The genus includes shrubs growing to 6 m (20 ft) tall, and vigorous, strong-growing vines, growing up to 30 m (98 ft) in tree canopies. The fruit is a large berry containing numerous small seeds; in most species, the fruit is edible.
It is closely related to Actinidia deliciosa.
Kiwifruit is native to southern China, and has been declared the national fruit of that country. Other species of Actinidia are also found in China and range east to Japan and north into southeastern Siberia. The true Chinese gooseberry (A. sinensis) is native to China. Almost all kiwifruit in commerce belong to a few cultivars of Actinidia deliciosa, and those fruit that we find at local markets is grown in New Zealand. This name "kiwifruit" comes from the kiwi - a brown flightless bird and New Zealand's national symbol, and also a colloquial name for the New Zealand people.
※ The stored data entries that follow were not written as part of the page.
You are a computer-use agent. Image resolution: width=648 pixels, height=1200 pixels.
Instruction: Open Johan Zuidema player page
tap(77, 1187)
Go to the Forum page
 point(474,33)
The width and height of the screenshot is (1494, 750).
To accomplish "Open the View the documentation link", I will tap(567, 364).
The oblong fruits are up to 3" long. The russet-brown skin of the fruits is densely covered with short, stiff brown hairs. The flesh is firm until fully ripen; it is glistening, juicy and luscious. The color of the flesh is bright-green, or sometimes yellow, brownish or off-white, except for the white, succulent center from which radiate many fine, pale lines.
This lovely twiner with its fuzzy leaves, is ideal for trellis growing. The plant is a vigorous, woody vine (liana) or climbing shrub. Young leaves are coated with red hairs; mature leaves are dark-green and hairless on the upper surface, downy-white with prominent, light-colored veins beneath. The flowers are fragrant, dioecious or bisexual. Male and female flowers appear on different plants and both sexes have to be planted in close proximity for fruit set. Bees are normally used by commercial orchards, although the more labor intensive hand pollination is sometimes employed. Male flowers are gathered and processed to extract their pollen. This is then sprayed back on to the female flowers.
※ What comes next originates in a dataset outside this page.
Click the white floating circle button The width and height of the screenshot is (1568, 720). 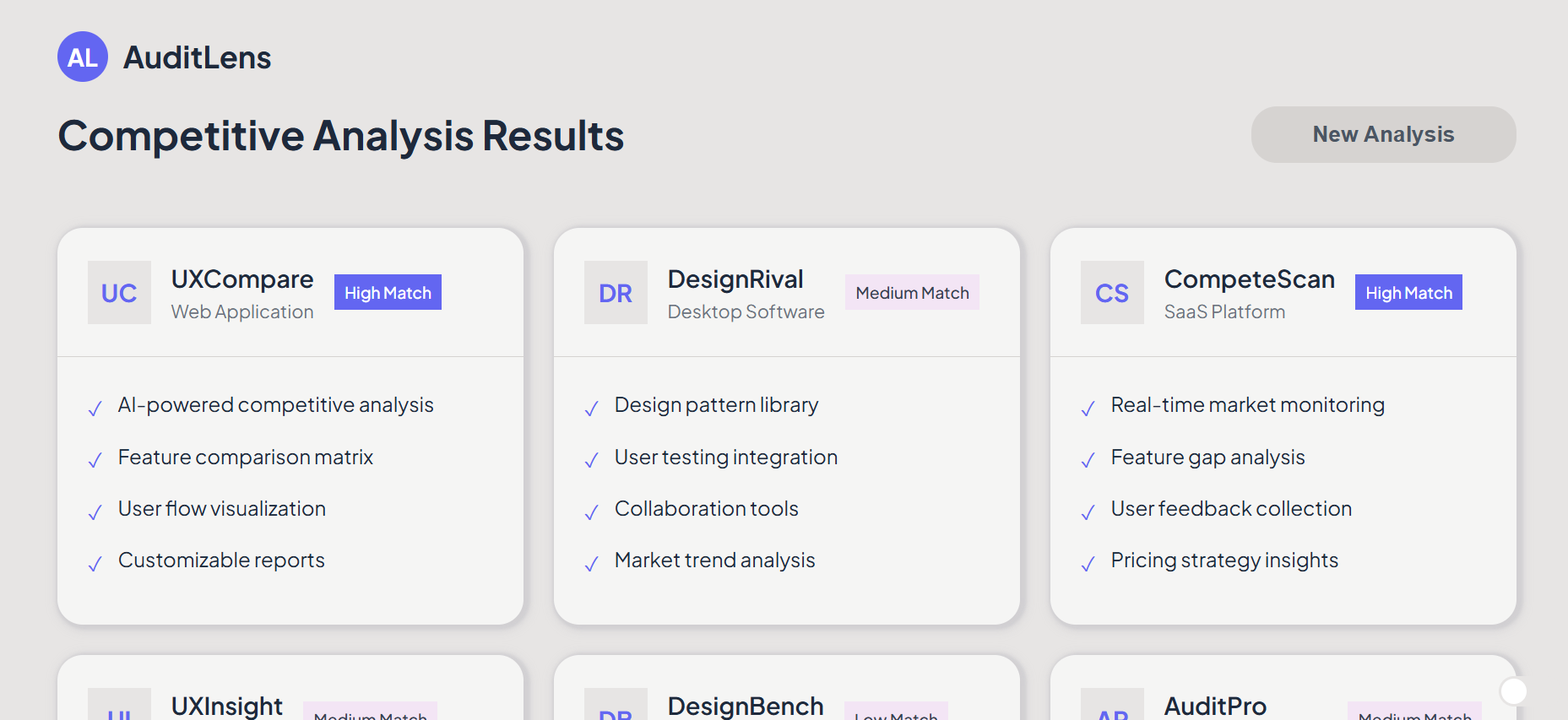tap(1513, 691)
Actinidia kolomikta is an ornamental plant for gardens and a houseplant. This species needs both a male and female plant to produce its sweet, grape-sized fruit.
The plant is attractive to cats, which find it more attractive than catnip or valerian and can severely damage the vine.
The fast-growing, climbing vine is very hardy, and is capable of surviving slow temperature drops to -34 C (-30 F), although young shoots can be vulnerable to frost in the spring. This vine needs a strong (vines are heavy) support structure on which to grow such as a trellis, arbor, patio overhead, fence or wall.